Inevitably, any attack on the legitimacy of the state of Israel results in spurious accusations of anti-Semitism. Our movement must have a strategy for dealing with such attacks that exposes rather than propagates racism. Unfortunately most Palestine solidarity groups deal with spurious charges of anti-Semitism by doing exactly what Israel expects and needs them to do—they engage left-Zionists to support Palestinian rights by promising support for the legitimacy and security of Israel. Instead, Palestine solidarity should be exposing the history of Zionism as a political movement that is deeply rooted not only in racism towards indigenous Palestinians, but in anti-Semitism and fascism in Western Europe. Instead of promoting an alliance with left-Zionists, Palestine solidarity should be building alliances with anti-racist groups and with others who are fighting against colonialism and for indigenous rights. For this reason, it’s important to point out the history of Israel in propping up other racist colonial projects—for example, supporting the white regime in South Africa and channeling arms to pro-US dictatorships in Central America. Similarly, the role of Zionist organizations in the United States in opposing progressive movements should be exposed—for example, ADL’s infiltration of leftist groups and collaboration with police and federal agents in the 1980’s in San Francisco.
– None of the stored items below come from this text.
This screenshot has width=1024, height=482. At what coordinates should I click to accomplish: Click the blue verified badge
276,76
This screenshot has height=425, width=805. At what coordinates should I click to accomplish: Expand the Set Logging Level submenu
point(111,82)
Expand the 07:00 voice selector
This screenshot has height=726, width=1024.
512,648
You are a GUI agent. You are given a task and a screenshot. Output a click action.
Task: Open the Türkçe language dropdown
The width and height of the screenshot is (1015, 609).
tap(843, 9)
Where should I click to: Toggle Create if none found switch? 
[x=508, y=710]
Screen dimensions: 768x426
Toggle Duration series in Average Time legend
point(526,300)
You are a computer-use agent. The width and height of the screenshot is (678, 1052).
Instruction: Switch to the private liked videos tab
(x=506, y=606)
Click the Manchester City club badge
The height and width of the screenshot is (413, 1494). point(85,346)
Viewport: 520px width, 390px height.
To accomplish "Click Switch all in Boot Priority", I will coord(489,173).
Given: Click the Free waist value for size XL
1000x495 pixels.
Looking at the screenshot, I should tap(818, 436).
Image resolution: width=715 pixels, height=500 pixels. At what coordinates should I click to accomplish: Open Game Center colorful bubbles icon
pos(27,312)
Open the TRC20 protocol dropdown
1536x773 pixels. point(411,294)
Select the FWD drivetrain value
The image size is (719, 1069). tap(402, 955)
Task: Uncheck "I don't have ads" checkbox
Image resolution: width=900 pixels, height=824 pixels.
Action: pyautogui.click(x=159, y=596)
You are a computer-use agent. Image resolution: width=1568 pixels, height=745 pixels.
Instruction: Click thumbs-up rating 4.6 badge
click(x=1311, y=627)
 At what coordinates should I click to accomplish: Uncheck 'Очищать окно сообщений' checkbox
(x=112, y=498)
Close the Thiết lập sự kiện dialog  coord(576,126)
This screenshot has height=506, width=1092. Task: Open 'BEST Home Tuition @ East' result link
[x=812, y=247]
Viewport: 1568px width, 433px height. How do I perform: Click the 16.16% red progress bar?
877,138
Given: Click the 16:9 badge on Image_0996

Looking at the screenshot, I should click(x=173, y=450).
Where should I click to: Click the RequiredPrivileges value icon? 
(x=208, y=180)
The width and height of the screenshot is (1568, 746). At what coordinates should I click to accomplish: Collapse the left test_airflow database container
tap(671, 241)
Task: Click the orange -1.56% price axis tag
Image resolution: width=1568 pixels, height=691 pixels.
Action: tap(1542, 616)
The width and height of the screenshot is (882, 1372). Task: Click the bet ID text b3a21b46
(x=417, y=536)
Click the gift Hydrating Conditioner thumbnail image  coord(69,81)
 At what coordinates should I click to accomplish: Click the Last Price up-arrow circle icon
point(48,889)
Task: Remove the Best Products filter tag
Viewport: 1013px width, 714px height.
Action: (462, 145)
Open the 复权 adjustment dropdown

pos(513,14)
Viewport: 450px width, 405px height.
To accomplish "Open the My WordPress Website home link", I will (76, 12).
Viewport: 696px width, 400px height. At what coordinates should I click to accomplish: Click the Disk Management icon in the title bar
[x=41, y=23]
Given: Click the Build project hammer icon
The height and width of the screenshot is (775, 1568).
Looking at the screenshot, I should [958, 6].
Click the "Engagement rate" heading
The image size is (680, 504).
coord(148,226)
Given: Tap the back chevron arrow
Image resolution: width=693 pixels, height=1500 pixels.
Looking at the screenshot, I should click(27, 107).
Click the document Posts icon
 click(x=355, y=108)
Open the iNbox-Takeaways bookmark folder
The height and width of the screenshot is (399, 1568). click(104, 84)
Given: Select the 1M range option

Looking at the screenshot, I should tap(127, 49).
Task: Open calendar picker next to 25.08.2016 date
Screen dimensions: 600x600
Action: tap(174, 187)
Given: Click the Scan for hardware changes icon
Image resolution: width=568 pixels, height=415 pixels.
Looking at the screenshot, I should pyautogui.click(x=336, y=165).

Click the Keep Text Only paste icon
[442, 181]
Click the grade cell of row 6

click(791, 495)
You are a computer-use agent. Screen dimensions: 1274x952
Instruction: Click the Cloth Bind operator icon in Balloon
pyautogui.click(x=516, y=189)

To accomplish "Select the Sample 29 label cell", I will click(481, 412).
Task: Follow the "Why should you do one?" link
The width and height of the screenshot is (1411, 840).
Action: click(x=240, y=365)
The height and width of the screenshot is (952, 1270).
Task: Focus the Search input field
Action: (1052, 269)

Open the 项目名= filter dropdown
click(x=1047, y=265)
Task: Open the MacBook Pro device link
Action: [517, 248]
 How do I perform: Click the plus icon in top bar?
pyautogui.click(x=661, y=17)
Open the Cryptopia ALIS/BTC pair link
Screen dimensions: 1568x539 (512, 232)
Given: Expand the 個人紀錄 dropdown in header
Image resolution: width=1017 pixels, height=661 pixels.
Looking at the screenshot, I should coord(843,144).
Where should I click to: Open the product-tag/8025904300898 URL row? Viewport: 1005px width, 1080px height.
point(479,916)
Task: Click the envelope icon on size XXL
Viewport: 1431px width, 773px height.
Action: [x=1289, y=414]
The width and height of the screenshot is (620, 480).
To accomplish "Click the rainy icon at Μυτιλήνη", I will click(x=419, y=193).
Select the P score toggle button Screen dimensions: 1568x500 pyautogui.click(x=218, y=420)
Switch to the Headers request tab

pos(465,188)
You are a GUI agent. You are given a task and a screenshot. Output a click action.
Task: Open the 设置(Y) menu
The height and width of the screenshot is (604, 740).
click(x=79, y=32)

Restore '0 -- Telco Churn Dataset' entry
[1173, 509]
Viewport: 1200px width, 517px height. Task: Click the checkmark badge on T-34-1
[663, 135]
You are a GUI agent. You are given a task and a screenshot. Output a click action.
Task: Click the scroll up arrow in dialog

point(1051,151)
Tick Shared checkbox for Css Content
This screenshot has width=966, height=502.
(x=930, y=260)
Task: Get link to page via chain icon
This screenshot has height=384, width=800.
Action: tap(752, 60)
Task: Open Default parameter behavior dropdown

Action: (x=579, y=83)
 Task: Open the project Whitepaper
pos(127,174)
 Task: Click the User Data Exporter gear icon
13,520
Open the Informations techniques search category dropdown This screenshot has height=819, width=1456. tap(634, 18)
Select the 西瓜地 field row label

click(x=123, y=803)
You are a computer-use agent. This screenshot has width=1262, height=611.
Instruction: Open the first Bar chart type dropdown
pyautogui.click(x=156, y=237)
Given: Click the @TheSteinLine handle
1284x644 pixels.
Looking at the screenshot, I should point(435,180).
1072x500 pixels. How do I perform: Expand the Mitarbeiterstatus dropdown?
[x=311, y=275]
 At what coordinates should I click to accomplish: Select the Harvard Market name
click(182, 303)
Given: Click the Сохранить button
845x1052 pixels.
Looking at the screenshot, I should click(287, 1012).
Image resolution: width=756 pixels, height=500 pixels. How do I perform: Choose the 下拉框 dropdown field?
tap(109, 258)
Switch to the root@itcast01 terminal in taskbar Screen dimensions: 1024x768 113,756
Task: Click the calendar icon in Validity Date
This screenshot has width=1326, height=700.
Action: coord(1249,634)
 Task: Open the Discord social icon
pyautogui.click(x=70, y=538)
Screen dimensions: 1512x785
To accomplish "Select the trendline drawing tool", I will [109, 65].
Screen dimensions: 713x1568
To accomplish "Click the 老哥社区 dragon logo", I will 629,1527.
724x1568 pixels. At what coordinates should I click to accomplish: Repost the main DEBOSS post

2) Supporting the resistance struggle of the indigenous people, as defined by the indigenous people

Palestine solidarity must build solidarity with Palestinian resistance. Not a dunum of Palestinian land will be freed without a cost to those who now occupy it; no rights worth mentioning will be won without liberating land. In the famous phrase of Malcolm X “by any means necessary,” the operative word is “necessary.” A solidarity movement that demands of the Palestinian people that they choose tactics of resistance that result in devastating costs for the Palestinian community, without significant cost to Israeli occupiers, can’t be considered solidarity.

The US anti-war movement has repeatedly fallen into this trap: it has either explicitly denounced both the Palestinian and Iraqi resistance or has made its support for the self-determination of Arab people contingent on how they resist colonial oppression. By making itself the arbiter of appropriate tactics, it has denied the right of people facing genocide to determine the best methods at their disposal to inflict upon their oppressor a cost the oppressor is incapable of paying. The anti-war movement has not yet proven its ability to stay the hand of oppression, yet it has arrogated to itself a right to intervene in the tactical debate about opposing this oppression.

As part of the movement builds broadly on anti-racist principles, so should a sector of the movement play a strategic role in building support for the Palestinian resistance. These two areas of work must function in parallel. Participation in a broader movement should not be contingent on one’s willingness to denounce the resistance in Palestine. To ask Palestinians and other Palestine solidarity activists to silence their support of resistance only furthers the agenda of people who have an interest in keeping the resistance isolated.

Freedom for Palestine will not come as a result of a solution imposed by the U.S., Europe, or any other power: it will come from a struggle for liberation waged on the ground—both in Palestine, and in the region surrounding it—or it will not come at all. A solidarity movement that is genuine must find effective ways to support that struggle.